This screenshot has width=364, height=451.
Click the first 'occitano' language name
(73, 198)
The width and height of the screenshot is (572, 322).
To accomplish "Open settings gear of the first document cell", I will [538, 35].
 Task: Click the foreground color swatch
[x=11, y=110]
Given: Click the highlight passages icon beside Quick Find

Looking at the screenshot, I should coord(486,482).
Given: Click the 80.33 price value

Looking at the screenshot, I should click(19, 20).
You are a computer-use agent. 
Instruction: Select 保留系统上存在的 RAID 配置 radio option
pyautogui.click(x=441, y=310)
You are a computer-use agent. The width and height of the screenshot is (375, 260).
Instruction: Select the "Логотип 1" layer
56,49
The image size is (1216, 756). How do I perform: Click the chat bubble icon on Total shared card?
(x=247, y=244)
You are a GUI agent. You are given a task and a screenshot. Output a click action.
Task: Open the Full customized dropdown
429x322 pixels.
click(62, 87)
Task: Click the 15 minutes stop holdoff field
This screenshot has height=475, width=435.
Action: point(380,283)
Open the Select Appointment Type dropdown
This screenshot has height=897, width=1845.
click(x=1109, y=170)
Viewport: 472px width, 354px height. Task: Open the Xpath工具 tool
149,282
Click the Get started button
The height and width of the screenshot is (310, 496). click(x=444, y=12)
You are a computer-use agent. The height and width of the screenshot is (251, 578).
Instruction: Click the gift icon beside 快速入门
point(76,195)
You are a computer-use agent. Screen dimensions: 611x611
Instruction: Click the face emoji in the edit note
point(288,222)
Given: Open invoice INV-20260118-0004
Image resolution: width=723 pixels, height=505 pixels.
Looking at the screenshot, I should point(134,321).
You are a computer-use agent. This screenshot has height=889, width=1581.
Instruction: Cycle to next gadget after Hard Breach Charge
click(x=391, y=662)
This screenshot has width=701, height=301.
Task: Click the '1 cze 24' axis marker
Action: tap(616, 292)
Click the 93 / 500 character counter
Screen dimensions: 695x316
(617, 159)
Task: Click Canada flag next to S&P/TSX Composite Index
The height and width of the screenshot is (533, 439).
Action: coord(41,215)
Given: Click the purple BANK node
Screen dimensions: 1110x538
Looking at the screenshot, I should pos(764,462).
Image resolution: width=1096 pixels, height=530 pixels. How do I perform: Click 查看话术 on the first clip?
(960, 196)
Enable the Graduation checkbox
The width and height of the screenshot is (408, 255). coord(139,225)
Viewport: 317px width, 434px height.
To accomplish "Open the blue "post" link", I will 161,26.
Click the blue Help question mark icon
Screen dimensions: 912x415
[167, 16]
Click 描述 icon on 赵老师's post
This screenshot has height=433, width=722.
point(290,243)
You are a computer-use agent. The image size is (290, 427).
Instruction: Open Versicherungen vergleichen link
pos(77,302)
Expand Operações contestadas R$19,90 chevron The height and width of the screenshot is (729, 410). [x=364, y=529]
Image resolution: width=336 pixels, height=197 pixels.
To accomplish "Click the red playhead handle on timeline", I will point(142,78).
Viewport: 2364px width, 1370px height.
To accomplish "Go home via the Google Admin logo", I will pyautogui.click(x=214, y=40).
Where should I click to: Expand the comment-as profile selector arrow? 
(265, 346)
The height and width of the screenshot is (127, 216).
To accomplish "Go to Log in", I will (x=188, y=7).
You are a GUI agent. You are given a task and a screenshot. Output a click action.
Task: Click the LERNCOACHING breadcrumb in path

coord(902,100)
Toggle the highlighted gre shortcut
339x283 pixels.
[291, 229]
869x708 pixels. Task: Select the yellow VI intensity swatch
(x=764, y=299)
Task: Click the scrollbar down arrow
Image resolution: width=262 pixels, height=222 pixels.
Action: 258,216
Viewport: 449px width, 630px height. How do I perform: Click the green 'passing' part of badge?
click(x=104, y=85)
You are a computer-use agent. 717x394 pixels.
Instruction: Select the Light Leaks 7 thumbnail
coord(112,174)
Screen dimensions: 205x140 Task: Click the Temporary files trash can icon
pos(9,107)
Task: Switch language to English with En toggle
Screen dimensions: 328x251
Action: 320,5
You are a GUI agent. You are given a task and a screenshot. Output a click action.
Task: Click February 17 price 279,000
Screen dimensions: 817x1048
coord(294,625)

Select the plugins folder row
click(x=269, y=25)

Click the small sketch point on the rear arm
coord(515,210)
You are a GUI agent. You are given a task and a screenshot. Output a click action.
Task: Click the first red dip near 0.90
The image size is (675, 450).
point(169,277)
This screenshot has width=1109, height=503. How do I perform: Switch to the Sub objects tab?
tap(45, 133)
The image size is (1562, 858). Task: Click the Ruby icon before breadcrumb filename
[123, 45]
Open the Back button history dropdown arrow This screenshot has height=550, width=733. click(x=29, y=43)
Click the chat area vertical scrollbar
----
● **Exercise requirements**
Count the lines above that contain the string "dimensions", matching case exactly. Reply with the number alone.

● **Reply to the task**
7